Formula with boundary values | Formula without boundary value |

ʃ f(u) du = F(u) + C | ʃ^{b}_{a} f(u) du = [F(u)]^{b}_{a} = F(b) – F(a) |

ʃ = notation of integralf(u) = integral function u = integrating variableC = constant of integration | ʃ = notation of integrala & b = boundary valuesf(u) = integral function u = integrating variableF(b) – F(a) = fundamental theorem of calculus |

**Also Check: **Basic Maths Mcqs

**Types of Integral**

There are two types of integration in calculus:

- Definite integral
- Indefinite integral

Definite integral | Indefinite integral |

It is used to evaluate the area under the curve. | It is used to evaluate the new function whose original function is a differential. |

Boundary values are involved. | Boundary values are not involved. |

The fundamental theorem of calculus is used to apply the boundary values after integrating the function. | Constant integration will be added after integrating the function. |

ʃ^{b}_{a} f(u) du = [F(u)]^{b}_{a} = F(b) – F(a) | ʃ f(u) du = F(u) + C |

An integral calculator by Meracalculator can be a useful tool for integrating functions through indefinite and definite integrals.

**Laws of integration**

Laws name | Expression |

Law of sum | ʃ [f(v) + h(v)] dv = ʃ [f(v)] dv + ʃ [h(v)] dv |

Law of difference | ʃ [f(v) – h(v)] dv = ʃ [f(v)] dv – ʃ [h(v)] dv |

Law of Power | ʃ [f(v)]^{n} dv = f(v)^{n+1} / n + 1 |

Law of constant | ʃ [C] dv = v |

Law of a constant function | ʃ [C * h(v)] dv = C ʃ [h(v)] dv |

Law of reciprocal | ʃ (1/v) dv = ln|v| + C |

Law of exponential | ʃ (e^{v}) dv = e^{v} |

Law of trigonometry | ʃ [sin(v)] dv = -cos(v) ʃ [cos(v)] dv = sin(v) |

**Also Check: Mathematics Mcqs**

**How to calculate the integral?**

Follow the below steps to evaluate the integral.
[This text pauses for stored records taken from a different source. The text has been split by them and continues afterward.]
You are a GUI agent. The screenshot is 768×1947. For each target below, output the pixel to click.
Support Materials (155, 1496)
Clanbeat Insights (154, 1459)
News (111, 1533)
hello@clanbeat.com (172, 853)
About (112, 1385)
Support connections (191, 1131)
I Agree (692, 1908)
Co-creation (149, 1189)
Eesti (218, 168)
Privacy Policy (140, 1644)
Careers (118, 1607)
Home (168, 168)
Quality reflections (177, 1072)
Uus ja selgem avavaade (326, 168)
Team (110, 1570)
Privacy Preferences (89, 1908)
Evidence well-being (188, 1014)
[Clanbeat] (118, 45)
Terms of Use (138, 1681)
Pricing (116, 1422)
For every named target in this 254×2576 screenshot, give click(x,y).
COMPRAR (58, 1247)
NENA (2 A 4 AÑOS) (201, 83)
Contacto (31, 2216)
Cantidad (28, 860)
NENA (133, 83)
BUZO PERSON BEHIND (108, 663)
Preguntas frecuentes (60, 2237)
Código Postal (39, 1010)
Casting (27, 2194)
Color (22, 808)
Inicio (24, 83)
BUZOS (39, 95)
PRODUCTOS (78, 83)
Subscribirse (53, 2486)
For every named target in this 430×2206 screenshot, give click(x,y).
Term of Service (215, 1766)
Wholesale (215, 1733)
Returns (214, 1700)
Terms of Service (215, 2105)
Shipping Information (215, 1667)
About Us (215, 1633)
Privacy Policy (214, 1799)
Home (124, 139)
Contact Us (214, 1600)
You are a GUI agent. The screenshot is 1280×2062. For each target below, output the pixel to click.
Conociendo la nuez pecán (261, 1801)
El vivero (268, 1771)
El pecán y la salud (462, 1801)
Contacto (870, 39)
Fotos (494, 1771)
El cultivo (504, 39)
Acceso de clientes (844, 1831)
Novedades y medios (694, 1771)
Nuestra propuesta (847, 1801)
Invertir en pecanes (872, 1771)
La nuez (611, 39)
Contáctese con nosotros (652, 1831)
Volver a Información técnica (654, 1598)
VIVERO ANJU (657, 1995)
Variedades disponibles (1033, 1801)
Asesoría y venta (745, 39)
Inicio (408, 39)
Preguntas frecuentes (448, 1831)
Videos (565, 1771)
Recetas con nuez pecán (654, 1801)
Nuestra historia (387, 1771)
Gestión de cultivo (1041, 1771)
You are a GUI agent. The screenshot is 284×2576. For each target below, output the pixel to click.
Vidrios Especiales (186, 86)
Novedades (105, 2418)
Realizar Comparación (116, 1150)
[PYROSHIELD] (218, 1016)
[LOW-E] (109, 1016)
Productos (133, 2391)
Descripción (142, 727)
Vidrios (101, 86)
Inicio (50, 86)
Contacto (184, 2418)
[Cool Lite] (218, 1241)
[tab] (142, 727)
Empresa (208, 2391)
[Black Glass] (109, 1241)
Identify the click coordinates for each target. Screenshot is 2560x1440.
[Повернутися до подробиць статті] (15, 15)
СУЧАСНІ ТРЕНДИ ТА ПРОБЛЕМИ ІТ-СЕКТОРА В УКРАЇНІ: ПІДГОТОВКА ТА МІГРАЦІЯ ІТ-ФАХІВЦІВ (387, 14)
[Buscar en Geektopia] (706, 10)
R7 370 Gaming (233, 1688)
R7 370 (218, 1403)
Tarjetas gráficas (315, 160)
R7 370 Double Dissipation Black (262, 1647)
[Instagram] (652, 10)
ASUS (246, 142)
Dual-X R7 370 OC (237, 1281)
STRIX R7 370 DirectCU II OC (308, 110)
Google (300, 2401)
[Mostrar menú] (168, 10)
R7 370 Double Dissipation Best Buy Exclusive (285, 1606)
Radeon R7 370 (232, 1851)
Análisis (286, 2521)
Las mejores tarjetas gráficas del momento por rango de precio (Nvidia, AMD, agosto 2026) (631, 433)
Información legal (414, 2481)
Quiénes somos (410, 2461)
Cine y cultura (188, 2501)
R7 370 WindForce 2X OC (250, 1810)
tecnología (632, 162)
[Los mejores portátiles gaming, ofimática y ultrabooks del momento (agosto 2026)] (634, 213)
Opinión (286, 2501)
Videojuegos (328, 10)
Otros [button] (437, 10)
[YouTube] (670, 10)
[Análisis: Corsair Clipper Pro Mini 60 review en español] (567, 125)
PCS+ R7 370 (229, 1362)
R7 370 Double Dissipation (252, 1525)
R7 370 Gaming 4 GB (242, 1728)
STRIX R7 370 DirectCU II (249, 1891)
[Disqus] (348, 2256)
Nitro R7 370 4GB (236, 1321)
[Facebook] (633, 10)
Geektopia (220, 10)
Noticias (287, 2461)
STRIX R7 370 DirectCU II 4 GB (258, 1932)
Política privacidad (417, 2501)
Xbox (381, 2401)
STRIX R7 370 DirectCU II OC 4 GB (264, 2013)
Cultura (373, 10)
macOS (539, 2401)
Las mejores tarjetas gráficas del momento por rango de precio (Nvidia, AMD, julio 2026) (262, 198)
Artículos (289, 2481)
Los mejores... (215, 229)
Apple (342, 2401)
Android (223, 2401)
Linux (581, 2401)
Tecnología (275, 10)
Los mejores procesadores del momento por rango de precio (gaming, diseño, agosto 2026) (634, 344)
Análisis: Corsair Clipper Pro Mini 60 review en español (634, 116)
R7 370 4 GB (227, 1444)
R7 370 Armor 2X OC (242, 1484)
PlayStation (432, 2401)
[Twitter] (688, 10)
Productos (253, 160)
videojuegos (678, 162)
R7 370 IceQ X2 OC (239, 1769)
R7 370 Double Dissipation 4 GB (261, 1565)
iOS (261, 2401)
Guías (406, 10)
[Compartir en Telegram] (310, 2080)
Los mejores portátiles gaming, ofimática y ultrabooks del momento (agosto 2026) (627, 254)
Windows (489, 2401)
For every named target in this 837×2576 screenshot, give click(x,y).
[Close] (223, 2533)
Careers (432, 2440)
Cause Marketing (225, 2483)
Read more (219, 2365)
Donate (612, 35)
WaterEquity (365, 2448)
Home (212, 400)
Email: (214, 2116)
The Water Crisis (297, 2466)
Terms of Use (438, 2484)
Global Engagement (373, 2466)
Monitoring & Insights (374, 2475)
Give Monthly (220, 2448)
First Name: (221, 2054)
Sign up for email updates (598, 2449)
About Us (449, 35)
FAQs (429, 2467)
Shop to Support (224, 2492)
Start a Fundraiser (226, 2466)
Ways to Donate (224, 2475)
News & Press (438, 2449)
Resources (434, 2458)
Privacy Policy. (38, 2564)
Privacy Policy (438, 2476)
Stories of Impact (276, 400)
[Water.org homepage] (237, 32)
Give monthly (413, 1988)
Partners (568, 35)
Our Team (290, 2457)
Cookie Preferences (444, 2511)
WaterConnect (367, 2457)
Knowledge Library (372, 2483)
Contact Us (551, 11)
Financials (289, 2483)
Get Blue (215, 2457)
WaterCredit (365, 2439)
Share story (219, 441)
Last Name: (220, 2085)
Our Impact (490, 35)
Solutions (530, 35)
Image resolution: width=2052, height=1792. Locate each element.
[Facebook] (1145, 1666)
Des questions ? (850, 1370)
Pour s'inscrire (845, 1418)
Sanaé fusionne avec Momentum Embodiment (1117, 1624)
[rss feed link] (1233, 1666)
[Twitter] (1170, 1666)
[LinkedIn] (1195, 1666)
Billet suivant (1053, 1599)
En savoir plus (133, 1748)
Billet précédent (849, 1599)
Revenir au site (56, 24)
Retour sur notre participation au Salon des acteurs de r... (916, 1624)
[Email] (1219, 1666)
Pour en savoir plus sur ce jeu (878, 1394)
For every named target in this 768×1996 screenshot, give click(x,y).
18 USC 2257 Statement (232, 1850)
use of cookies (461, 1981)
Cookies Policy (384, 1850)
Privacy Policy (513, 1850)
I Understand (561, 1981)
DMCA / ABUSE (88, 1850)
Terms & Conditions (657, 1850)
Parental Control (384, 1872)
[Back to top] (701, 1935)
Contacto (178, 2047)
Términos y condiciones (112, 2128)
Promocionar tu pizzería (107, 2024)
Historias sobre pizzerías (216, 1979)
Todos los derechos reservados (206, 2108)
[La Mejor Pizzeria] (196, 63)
- First of all, take the given expression and put the notation of definite or indefinite integral to it.
- Use the sum, difference, and constant laws of integration.
- Evaluate the integral with the help of power, constant, and trigonometry laws of integration.
- Use the fundamental theorem of calculus in the case of the definite integral.

**Example 1: For indefinite integral**

Evaluate the indefinite integral of h(v) = 12v^{3 }– 3v^{2} + 4v^{5} + 6v + 12 with respect to v.

**Solution **

**Step 1:** First of all, take the given expression and put the notation of indefinite integral to it.

p(z) = 5z^{4 }+ 2z – 3u^{3} + sin(z) + 1

ʃ p(v) dv = ʃ [12v^{3 }– 3v^{2} + 4v^{5} + 6v + 12] dv

**Step 2:** Now apply the integral notation with each function separately by using the sum and difference rules of the integral.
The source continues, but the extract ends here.